Instructions for the task. Pull out the lines below, from the one containing "At what (x,y)" through the end of the items, and reproduce them word for word.

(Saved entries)
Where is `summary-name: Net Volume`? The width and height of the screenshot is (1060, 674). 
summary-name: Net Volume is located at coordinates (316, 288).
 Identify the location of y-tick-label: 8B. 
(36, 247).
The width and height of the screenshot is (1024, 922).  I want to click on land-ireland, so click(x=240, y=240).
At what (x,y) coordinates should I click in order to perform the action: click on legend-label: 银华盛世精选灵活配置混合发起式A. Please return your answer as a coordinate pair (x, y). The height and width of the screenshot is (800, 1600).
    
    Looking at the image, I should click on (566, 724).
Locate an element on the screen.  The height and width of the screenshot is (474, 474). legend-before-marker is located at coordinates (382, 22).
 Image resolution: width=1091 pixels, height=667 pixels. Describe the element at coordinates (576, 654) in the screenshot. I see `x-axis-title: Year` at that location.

Task output.
At what (x,y) coordinates should I click in order to perform the action: click on legend-label: 银华盛世精选灵活配置混合发起式A. Please return your answer as a coordinate pair (x, y). The height and width of the screenshot is (800, 1600).
    
    Looking at the image, I should click on (566, 724).
Locate an element on the screen.  The height and width of the screenshot is (474, 474). legend-before-marker is located at coordinates (382, 22).
 Image resolution: width=1091 pixels, height=667 pixels. Describe the element at coordinates (576, 654) in the screenshot. I see `x-axis-title: Year` at that location.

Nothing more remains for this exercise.